**DIRECTIONS FOR THIS TASK**
Reproduce the listing that follows word for word, with every character, number, and line break unchanged.

**ROWS**

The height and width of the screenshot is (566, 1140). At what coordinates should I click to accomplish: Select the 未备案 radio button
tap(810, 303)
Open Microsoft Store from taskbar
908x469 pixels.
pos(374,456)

**CORRECT ANSWER**
The height and width of the screenshot is (566, 1140). At what coordinates should I click to accomplish: Select the 未备案 radio button
tap(810, 303)
Open Microsoft Store from taskbar
908x469 pixels.
pos(374,456)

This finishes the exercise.